- [Stated goal 1]: Which Turkic inhabitants of the region does the passage on Turkestan name?
- [Stated goal 2]: How would you condense the paragraph in the passage on Turkestan beginning "Known as Turan to the Persians" into a shorter version that keeps its main facts?

- [Passage shown]:
===

Turkestan, also spelled Turkistan (from ), is a historical region in Central Asia corresponding to the regions of Transoxiana and Xinjiang.

Overview

Known as Turan to the Persians, western Turkestan has also been known historically as Sogdia, "Ma wara'u'n-nahr" (by its Arab conquerors), and Transoxiana by western travelers. The latter two names refer to its position beyond the River Oxus when approached from the south, emphasizing Turkestan's long-standing relationship with Iran, the Persian Empires, and the Umayyad and Abbasid Caliphates.

Oghuz Turks (also known as Turkmens), Kyrgyzs, Uzbeks, Kazakhs, Khazars, Uyghurs and Hazaras are some of the Turkic inhabitants of the region who, as history progressed, have spread further into Eurasia forming such Turkic nations as Turkey, and subnational regions like Tatarstan in Russia and Crimea in Ukraine. Tajiks and Russians form sizable non-Turkic minorities.

It is subdivided into Afghan Turkestan and historical Russian Turkestan in the west, and East Turkestan.

Etymology and terminology
Of Persian origin (see -stan), the term "Turkestan" () has never referred to a single nation state. Iranian geographers first used the word to describe the place of Turkic peoples. "Turkestan" is used to describe any place where Turkic peoples lived.

In 1969, a Turfanian document was found in Astana, Kazakhstan, which was given the name Documents on the Sogdian Slave Trade during the Gochang period of the Koji clan (Japanese: 麹氏高昌国時代ソグド文女奴隷売買文書) shows that in 639 the name Turkistan was used as this name of this land in Sogdian word "twrkstn"

On their way southward during the conquest of Central Asia in the 19th century, the Russians under  took the city of Turkistan (in present-day Kazakhstan) in 1864. Mistaking its name for the entire region, they adopted the name of "Turkestan" () for their new territory.

===

- [Records provided]:
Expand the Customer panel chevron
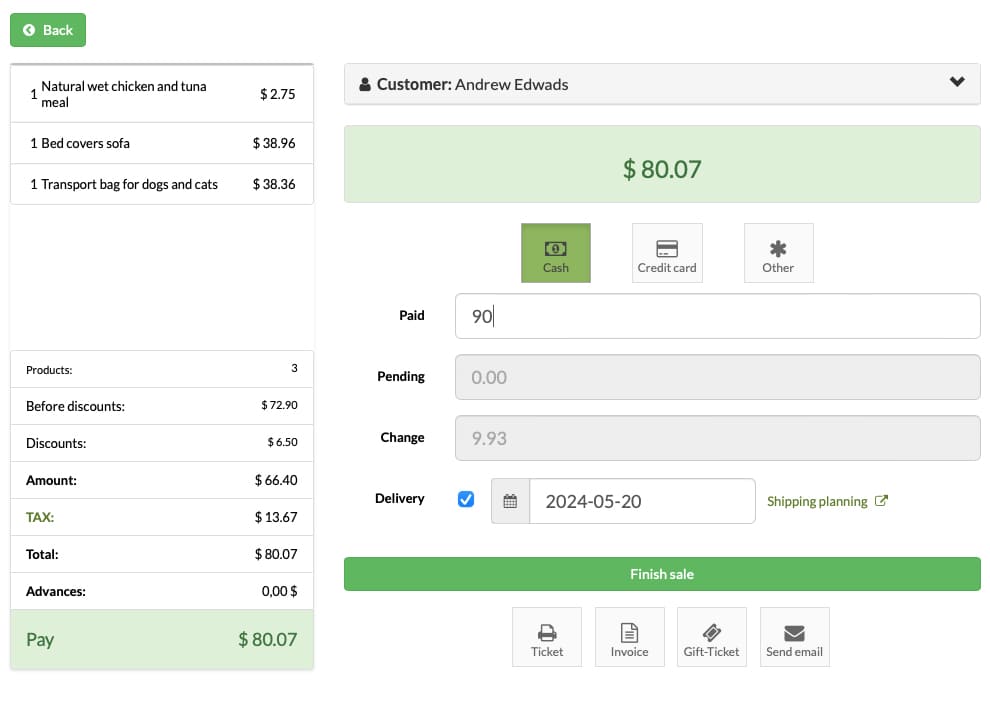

===

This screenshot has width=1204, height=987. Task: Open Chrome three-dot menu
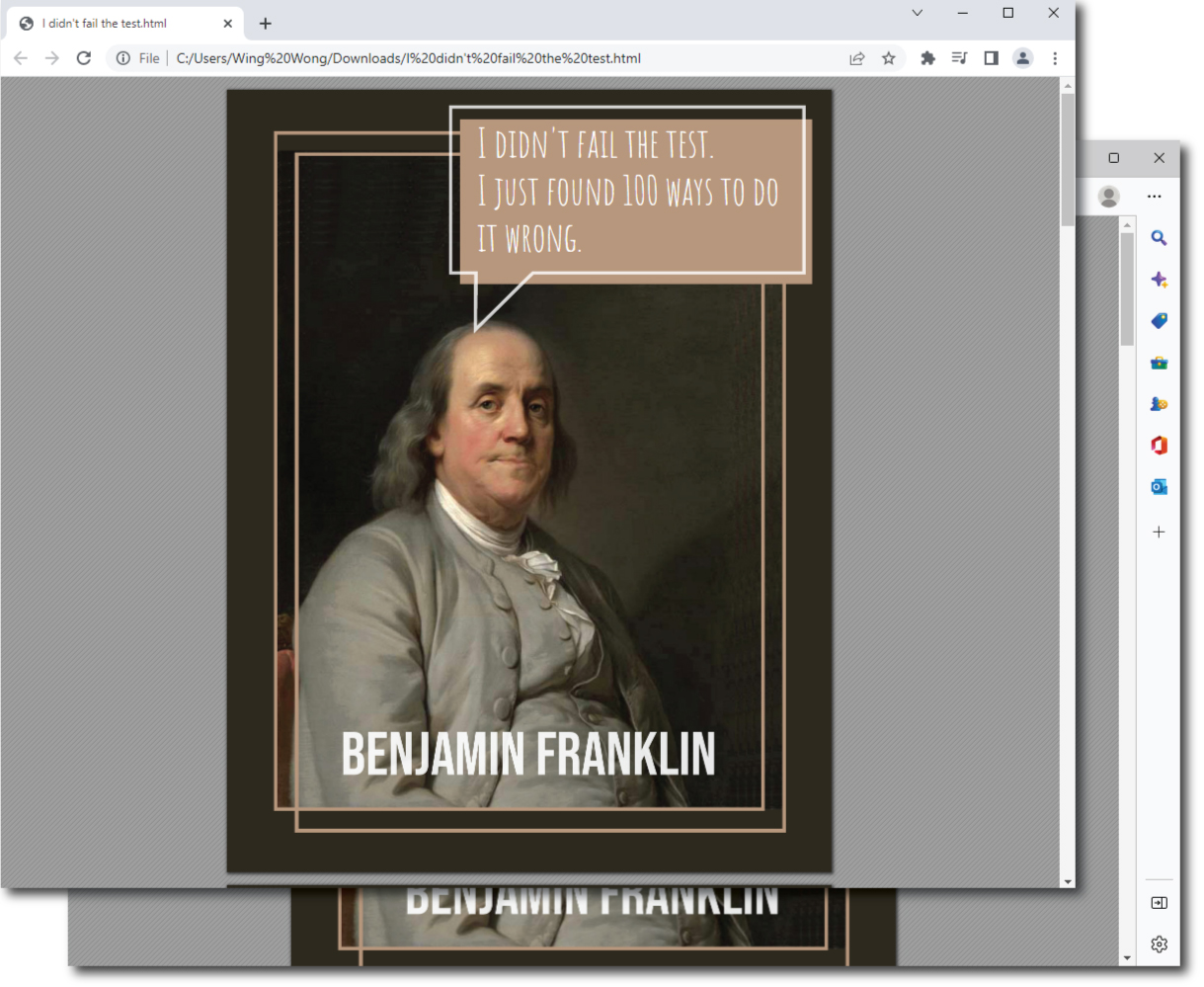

===

- [Result 1]: Oghuz Turks (also known as Turkmens), Kyrgyzs, Uzbeks, Kazakhs, Khazars, Uyghurs and Hazaras

- [Result 2]: Western Turkestan has been called Turan by the Persians, Sogdia, "Ma wara'u'n-nahr" by its Arab conquerors, and Transoxiana by western travelers. The last two names place it beyond the River Oxus when approached from the south, reflecting the region's long ties with Iran, the Persian Empires, and the Umayyad and Abbasid Caliphates.